◆ Prompt
Could you set down exactly the lines in the records below between the line holding "NIDV (1007, 557)" and the line holding "mládež (966, 1232)", inclusive?

◆ Source material
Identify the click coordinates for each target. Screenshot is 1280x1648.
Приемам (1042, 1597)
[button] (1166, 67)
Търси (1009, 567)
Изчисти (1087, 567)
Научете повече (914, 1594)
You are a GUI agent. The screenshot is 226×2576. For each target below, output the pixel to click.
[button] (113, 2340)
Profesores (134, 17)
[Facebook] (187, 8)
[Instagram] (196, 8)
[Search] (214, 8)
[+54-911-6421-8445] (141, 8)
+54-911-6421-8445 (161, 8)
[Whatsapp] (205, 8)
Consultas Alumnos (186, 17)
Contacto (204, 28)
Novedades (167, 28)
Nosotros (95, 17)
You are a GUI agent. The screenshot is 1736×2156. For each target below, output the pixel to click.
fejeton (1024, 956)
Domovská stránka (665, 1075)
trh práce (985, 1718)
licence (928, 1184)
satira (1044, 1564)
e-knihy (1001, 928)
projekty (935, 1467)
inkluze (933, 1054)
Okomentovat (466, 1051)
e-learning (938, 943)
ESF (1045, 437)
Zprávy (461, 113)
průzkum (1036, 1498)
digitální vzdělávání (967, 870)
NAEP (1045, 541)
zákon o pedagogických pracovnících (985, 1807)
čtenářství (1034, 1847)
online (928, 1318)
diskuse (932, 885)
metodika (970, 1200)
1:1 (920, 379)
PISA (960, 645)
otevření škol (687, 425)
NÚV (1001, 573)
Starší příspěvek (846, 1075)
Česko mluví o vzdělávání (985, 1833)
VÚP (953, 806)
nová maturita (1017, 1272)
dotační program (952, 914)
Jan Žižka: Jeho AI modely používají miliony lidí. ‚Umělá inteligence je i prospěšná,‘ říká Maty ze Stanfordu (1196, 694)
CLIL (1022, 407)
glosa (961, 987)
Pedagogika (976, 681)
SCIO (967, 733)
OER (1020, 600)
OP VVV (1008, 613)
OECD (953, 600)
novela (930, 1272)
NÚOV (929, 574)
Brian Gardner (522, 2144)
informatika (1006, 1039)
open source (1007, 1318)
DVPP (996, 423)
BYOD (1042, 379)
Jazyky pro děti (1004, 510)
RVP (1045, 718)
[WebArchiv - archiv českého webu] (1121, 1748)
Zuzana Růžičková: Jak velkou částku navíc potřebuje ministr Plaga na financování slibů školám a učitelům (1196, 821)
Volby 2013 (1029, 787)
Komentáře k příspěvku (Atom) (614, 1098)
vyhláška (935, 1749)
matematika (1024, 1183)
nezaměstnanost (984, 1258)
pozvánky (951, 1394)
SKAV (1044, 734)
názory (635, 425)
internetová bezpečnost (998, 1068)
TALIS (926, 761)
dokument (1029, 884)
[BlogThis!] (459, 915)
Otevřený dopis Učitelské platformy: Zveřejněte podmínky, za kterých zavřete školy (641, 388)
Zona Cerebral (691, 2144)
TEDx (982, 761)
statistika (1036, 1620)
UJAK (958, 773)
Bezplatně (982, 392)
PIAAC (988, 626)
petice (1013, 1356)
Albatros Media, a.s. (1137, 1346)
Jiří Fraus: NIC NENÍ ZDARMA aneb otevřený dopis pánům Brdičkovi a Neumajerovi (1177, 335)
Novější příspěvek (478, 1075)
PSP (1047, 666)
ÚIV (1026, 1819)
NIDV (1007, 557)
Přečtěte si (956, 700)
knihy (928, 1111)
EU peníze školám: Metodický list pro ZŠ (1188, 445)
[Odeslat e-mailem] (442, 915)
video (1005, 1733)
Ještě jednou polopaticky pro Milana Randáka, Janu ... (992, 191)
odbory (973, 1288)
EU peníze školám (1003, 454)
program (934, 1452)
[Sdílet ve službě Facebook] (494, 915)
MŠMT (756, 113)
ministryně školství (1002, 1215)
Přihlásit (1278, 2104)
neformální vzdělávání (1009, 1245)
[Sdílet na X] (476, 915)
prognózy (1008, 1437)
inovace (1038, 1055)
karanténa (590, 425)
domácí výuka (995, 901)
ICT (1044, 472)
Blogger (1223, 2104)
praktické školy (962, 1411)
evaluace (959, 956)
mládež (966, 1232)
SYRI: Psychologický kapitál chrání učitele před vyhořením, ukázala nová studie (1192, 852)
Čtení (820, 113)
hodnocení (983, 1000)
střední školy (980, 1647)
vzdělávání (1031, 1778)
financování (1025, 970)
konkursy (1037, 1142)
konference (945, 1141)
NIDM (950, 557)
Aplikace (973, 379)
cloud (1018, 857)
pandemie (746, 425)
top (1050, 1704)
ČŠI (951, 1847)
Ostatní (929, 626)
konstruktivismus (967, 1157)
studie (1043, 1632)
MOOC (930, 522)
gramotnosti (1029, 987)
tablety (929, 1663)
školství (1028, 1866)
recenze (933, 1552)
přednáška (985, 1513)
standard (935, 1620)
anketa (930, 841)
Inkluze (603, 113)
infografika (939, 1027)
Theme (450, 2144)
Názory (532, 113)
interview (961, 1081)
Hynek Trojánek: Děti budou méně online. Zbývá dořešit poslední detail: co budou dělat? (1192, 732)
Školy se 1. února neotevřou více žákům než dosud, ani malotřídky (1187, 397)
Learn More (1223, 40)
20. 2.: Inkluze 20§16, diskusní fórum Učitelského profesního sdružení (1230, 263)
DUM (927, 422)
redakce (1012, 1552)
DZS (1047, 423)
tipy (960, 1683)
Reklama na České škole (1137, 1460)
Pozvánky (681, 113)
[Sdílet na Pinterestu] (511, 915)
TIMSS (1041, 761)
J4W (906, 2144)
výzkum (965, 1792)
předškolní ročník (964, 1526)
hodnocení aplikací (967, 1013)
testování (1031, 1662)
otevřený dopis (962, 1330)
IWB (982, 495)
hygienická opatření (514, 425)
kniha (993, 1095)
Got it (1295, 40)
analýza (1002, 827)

◆ Problem solution
NIDV (1007, 557)
Přečtěte si (956, 700)
knihy (928, 1111)
EU peníze školám: Metodický list pro ZŠ (1188, 445)
[Odeslat e-mailem] (442, 915)
video (1005, 1733)
Ještě jednou polopaticky pro Milana Randáka, Janu ... (992, 191)
odbory (973, 1288)
EU peníze školám (1003, 454)
program (934, 1452)
[Sdílet ve službě Facebook] (494, 915)
MŠMT (756, 113)
ministryně školství (1002, 1215)
Přihlásit (1278, 2104)
neformální vzdělávání (1009, 1245)
[Sdílet na X] (476, 915)
prognózy (1008, 1437)
inovace (1038, 1055)
karanténa (590, 425)
domácí výuka (995, 901)
ICT (1044, 472)
Blogger (1223, 2104)
praktické školy (962, 1411)
evaluace (959, 956)
mládež (966, 1232)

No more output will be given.